Set in Miami, the series centers on Dexter Morgan, a forensic technician specializing in bloodstain pattern analysis for the fictional Miami Metro Police Department, who leads a secret parallel life as a vigilante serial killer, hunting down murderers who have not been adequately punished by the justice system due to corruption or legal technicalities. In the episode, Dexter tries to find out why Hannah returned, while also trying to guide Zach in controlling his urge.

According to Nielsen Media Research, the episode was seen by an estimated 1.90 million household viewers and gained a 0.9 ratings share among adults aged 18–49. The episode received mixed reviews from critics, with criticism aimed towards Hannah's storyline.

==Plot==
Dexter (Michael C. Hall) wakes up in an industrial area, and later calls Debra (Jennifer Carpenter) so she can pick him up. He reveals Hannah (Yvonne Strahovski) is responsible for drugging them, but they cannot inform authorities as she is aware of everything they did.

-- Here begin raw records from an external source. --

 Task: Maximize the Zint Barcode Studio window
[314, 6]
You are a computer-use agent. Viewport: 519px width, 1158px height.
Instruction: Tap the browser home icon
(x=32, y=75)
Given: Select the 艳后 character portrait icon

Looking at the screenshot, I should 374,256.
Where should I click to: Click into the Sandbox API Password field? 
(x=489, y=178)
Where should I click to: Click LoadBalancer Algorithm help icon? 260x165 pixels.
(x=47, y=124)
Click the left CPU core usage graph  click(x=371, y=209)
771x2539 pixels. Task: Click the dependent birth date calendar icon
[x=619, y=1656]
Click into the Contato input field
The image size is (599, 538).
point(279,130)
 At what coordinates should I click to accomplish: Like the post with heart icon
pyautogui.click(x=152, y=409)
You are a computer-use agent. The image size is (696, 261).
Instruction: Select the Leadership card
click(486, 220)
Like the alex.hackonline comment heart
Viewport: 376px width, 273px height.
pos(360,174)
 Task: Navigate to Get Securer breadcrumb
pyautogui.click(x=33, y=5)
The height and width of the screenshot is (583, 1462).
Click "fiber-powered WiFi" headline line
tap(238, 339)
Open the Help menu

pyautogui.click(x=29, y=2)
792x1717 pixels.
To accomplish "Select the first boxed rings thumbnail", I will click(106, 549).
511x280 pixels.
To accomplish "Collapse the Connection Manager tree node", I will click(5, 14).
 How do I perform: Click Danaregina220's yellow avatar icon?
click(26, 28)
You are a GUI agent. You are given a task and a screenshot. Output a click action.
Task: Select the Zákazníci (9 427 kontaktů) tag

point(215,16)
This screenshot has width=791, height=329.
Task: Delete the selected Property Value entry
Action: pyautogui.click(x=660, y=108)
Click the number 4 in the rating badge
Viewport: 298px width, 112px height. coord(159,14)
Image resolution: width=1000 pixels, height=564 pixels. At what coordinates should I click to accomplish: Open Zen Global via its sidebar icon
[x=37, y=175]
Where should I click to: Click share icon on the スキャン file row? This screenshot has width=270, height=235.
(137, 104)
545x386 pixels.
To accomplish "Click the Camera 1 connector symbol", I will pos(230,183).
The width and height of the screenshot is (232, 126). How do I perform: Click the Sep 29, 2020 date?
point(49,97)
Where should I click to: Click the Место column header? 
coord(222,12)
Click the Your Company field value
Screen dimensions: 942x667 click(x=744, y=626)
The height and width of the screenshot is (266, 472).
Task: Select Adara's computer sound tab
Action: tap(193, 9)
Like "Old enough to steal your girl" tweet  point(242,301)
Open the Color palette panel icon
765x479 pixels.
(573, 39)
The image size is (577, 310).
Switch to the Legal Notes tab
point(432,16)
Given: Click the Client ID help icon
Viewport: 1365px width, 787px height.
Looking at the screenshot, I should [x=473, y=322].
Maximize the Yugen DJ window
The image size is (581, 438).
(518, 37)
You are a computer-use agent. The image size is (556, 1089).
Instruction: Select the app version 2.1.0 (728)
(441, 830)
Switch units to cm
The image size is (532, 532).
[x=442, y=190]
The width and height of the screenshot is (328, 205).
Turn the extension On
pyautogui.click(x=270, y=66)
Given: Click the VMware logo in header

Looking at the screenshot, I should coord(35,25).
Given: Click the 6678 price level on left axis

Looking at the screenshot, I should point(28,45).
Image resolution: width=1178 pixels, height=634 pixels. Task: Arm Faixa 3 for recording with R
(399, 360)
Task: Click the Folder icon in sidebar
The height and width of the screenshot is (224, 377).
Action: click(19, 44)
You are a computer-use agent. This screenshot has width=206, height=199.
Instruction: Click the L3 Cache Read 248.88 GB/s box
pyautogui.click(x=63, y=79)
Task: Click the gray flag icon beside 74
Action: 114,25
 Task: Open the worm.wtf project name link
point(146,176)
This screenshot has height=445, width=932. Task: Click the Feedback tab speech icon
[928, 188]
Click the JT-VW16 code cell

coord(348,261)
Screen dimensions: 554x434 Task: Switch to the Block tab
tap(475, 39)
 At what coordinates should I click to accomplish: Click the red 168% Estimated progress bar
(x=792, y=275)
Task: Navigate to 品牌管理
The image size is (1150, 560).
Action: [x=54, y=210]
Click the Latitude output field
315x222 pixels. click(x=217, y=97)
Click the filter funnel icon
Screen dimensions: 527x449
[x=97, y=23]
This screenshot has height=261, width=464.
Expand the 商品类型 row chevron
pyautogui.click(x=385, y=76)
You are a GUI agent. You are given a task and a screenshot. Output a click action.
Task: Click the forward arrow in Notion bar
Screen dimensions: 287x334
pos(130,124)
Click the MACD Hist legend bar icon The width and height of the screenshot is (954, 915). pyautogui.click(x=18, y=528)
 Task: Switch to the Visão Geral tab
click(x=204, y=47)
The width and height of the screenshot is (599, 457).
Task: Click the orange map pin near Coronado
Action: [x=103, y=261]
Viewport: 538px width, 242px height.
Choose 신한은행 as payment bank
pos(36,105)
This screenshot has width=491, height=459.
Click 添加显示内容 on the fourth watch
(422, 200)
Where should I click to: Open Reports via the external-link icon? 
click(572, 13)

Debra checks security footage depicting Hannah renting a car, and Dexter uses the location to find footage of Hannah in a yacht with a man. He follows them to a club, but he is not allowed to enter due to a strict dress code. He calls Zach, (Sam Underwood) who helps him enter. He meets with Hannah, who reveals that the man, Miles Castner (Julian Sands), is her husband. Miles interrupts them, expressing his disdain for Dexter for trying to get Hannah arrested. Dexter later checks Miles's background, discovering that he is wealthy and powerful enough to give Hannah a new identity anywhere in the world. Dexter wants to pursue Hannah, but Debra believes he is still interested in her.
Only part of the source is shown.